With the end of this week the **draw()** function has been completely implemented. The work on PR #17345 has been completed along with the documentations.

As mentioned in the previous blog this PR was an attempt to make the **draw()** function use SymPy’s own plot() rather than importing matplotlib externally to plot the diagram. The idea was to plot the load equation which is in terms of singularity function. This would directly plot uniformly distributed load, uniformly varying load and other higher order loads except for point loads and moment loads.

The task was now to plot the remaining parts of the diagram which were:

- A rectangle for drawing the beam
- Arrows for point loads
- Markers for moment loads and supports
- Colour filling to fill colour in inside the higher order loads (order >=0).
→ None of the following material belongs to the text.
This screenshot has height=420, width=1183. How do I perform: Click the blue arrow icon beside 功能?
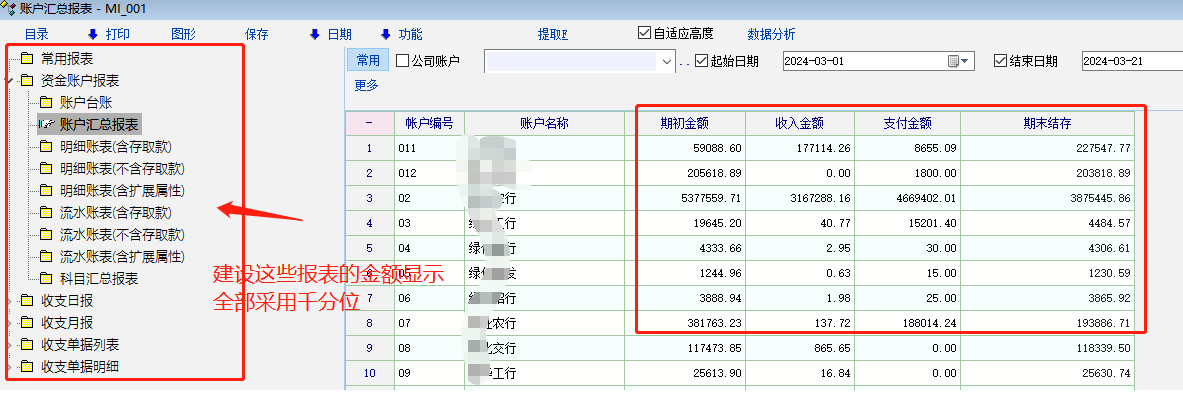(x=385, y=34)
Instead of making temporary hacks to implement these, I went a step further to give the plotting module some additional functionalities. Apart from helping in implementing the **draw()** function, this would also enhance the plotting module.

The basic idea was to have some additional keyworded arguments in the **plot()** function. Every keyworded argument would be a list of dictionaries where each dictionary would represent the arguments (or parameters) that would have been passed in the corresponding matplotlib functions.

These are the functions of matplotlib that can now be accessed using **sympy’s plot()**, along with where there are used in our current situation:

- matplotlib.patches.Rectangle -to draw the beam
- matplotlib.pyplot.annotate – to draw arrows of load
- matplotlib.markers– to draw supports and moment loads
- fill_between() – to fill an area with color

Another thing which is worth mentioning is that to use **fill_between() **we would require numpy’s **arange()** for sure. Although it might be better if we could avoid using an external module directly, but I guess this is unavoidable for now.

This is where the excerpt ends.